3.9 KiB
3.9 KiB
Feedback QA Procedure
End-to-end validation of the training feedback loop across CLI, API, and web dashboard.
Prerequisites
-
Start infrastructure and services:
./run infra # Redis + Postgres ./run dev:api # NestJS API on :3780 ./run dev:web # React dashboard on :3781 -
Clean state:
rm -f ~/.kthulu/feedback.jsonl
1. CLI Smoke Tests
1.1 Approve a session
./run train feedback approve test-session-001 --reason "good tool use"
Verify: ~/.kthulu/feedback.jsonl exists with 1 line, feedbackType=approve
1.2 Reject a session
./run train feedback reject test-session-002 --reason "hallucinated code"

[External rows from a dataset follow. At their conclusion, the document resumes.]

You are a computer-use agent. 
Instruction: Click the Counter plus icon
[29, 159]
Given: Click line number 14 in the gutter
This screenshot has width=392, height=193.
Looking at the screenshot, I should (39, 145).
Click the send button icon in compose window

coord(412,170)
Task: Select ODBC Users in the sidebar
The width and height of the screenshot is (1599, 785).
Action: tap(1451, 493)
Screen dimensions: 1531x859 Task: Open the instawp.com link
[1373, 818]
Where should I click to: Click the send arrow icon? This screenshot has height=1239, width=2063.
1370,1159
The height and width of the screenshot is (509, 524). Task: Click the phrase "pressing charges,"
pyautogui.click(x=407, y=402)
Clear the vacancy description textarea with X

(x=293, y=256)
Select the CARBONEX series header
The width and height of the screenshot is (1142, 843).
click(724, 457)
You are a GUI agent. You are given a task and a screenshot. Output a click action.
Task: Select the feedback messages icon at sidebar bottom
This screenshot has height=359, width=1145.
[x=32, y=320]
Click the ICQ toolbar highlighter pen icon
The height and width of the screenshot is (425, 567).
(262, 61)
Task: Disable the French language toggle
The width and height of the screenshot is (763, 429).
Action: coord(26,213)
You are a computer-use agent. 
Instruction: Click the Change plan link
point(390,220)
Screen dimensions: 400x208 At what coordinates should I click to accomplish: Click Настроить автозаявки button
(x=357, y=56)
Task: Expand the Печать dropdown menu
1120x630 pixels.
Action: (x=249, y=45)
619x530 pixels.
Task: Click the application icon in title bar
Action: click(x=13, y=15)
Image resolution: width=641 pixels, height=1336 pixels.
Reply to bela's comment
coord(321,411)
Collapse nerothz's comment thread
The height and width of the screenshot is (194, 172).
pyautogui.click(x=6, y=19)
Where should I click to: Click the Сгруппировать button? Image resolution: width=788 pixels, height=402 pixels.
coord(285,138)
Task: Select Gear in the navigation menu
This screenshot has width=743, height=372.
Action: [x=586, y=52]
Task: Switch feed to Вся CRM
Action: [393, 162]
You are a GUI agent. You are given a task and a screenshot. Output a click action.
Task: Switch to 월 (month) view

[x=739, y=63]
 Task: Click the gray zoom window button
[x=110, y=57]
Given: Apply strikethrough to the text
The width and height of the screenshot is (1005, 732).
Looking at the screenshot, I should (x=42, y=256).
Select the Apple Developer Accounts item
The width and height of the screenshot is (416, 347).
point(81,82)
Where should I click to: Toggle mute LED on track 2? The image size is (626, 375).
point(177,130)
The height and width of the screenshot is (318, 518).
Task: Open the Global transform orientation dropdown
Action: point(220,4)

Verify: feedback.jsonl has 2 lines, second has feedbackType=reject
1.3 Annotate with dimensions
./run train feedback annotate test-session-003 \
--tool-efficiency 0.9 --code-correctness 0.3 \
--reasoning-quality 0.7 --task-completion 0.8
Verify: 3 lines, third has 4 dimension scores
1.4 Summary
./run train feedback summary
Verify: Total=3, Approved=1, Rejected=1, Annotated=1
1.5 Export
./run train feedback export -o /tmp/feedback_export.jsonl
Verify: /tmp/feedback_export.jsonl has 3 JSON records
2. API Smoke Tests
2.1 Submit approve via API
curl -X POST http://localhost:3780/feedback \
-H 'Content-Type: application/json' \
-d '{"sessionId":"api-session-001","feedbackType":"approve","reason":"via API"}'
Verify: 201 response, record returned with source=api
2.2 Submit annotate via API
curl -X POST http://localhost:3780/feedback \
-H 'Content-Type: application/json' \
-d '{"sessionId":"api-session-002","feedbackType":"annotate","dimensions":{"tool_efficiency":0.8}}'
Verify: 201 response, dimensions present
2.3 Summary endpoint
curl http://localhost:3780/feedback/summary
Verify: total includes both CLI and API records
2.4 Session lookup
curl http://localhost:3780/feedback/test-session-001
Verify: returns array with the CLI-submitted record
3. Pipeline Integration Test
3.1 Create sample training data
mkdir -p /tmp/kthulu-qa/training
cat > /tmp/kthulu-qa/training/sessions.jsonl << 'EOF'
{"id":"test-session-001","messages":[{"role":"user","content":"fix the bug"},{"role":"assistant","content":"done"}],"metadata":{"source":"test","projectPath":"/tmp","timestamp":"2026-01-01T00:00:00Z","quality":0.6}}
{"id":"test-session-002","messages":[{"role":"user","content":"add feature"},{"role":"assistant","content":"added"}],"metadata":{"source":"test","projectPath":"/tmp","timestamp":"2026-01-02T00:00:00Z","quality":0.7}}
{"id":"test-session-003","messages":[{"role":"user","content":"refactor"},{"role":"assistant","content":"refactored"}],"metadata":{"source":"test","projectPath":"/tmp","timestamp":"2026-01-03T00:00:00Z","quality":0.5}}
EOF
3.2 Export with feedback applied
./run train export \
--threshold 0.0 \
--output /tmp/kthulu-qa/export \
--feedback ~/.kthulu/feedback.jsonl
Verify:
train.jsonl+eval.jsonlexcludetest-session-002(rejected)test-session-001quality = 1.0 (approved)test-session-003quality = average of annotation scores
4. Web Dashboard Terminal Verification
- Navigate to
http://localhost:3781/feedback - Verify terminal renders with cyberpunk theme
- Type
help→ verify command list appears - Type
approve qa-test-001 --reason "from browser"→ verify success message - Type
summary→ verify total count incremented - Screenshot final state
5. Cross-Channel Verification
- Record created via web terminal visible in
./run train feedback summary - Record created via CLI visible in
GET /feedback/summary - All sources (cli, api, web) appear in
summary.bySource
6. Cleanup
rm -f ~/.kthulu/feedback.jsonl
rm -rf /tmp/kthulu-qa /tmp/feedback_export.jsonl